Los escritos de los Padres nos ofrecen también numerosos «ágrafa». Sin embargo, son pocos los que parecen ser auténticos. A. Resch admitió 74 «ágrafa» auténticos en un principio [184] ; pero en la segunda edición de su obra los redujo a sólo 36 [185]. Ropes considera como auténticos 22 [186], y L. Vaganay cree que tan sólo cuatro tienen visos de ser auténticos [187]. De donde se puede concluir que son extremadamente raras las palabras de Jesús que hayan llegado hasta nosotros a través de un cauce distinto del evangélico. Como ejemplos de los ágrafa transmitidos por los Padres, damos los siguientes: «Así, dice, los que pretenden verme a mí y conseguir mi reino, han de alcanzarme a fuerza de tribulaciones y sufrimientos» [188]. «Justamente, pues, la Escritura, en su deseo de que nos hagamos dialécticos de esta categoría, nos exhorta: 'Sed banqueros expertos, rehusando lo (malo) y reteniendo lo bueno'» [189]. «Dice, pues, Jesús: 'Me hice débil por los débiles, y pasé hambre por los hambrientos, y sed por los sedientos'» [190]. «Por lo cual dice el Salvador: 'El que anda cerca de mí, anda cerca del fuego; mas el que está lejos de mí, lejos está de (mi) reino'» [191]. «Se ha dicho también acerca de esto: 'Que sude la limosna en tus manos hasta tanto que sepas a quién se la vas a dar'» [192].
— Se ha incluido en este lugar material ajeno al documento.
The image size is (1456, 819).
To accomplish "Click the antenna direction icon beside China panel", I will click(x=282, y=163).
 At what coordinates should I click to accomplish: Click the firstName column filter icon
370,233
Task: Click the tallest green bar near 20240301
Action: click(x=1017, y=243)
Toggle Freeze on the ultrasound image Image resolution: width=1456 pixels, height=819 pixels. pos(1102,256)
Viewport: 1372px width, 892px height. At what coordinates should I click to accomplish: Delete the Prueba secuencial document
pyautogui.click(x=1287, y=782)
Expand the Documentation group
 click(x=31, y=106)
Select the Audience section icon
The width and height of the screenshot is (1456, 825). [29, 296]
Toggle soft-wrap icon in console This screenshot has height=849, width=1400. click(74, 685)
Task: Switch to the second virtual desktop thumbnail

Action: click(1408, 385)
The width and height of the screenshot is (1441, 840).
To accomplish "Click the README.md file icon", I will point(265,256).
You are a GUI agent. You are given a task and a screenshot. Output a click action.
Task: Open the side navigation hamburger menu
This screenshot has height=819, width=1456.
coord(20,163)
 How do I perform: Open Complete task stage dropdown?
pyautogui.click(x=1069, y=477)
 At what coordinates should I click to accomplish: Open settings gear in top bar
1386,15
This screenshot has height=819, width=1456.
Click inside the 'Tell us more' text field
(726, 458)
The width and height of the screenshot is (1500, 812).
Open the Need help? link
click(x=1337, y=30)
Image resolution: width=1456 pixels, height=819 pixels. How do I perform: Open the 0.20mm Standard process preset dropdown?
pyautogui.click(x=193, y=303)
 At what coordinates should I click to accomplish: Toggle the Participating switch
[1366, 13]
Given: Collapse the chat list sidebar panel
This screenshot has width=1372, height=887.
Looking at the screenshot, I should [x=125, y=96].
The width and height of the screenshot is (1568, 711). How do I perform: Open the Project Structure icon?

También se encuentran numerosos ágrafa en escritores ascéticos musulmanes. Pero son en general de época muy tardía (s.xi y xii) y, en consecuencia, tienen pocas probabilidades de ser auténticos. La colección más completa de estos dichos fue publicada por Miguel Asín Palacios en la Patrologia Orientalis [193].

Los críticos modernos se guían por tres criterios para determinar la autenticidad de los ágrafa: a) que el dicho tenga en su favor no uno, sino diversos testimonios que sean entre sí independientes; b) que estos diversos testimonios sean dignos de fe; c) que la enseñanza del «ágraphon» esté conforme con la enseñanza auténtica de Jesús [194].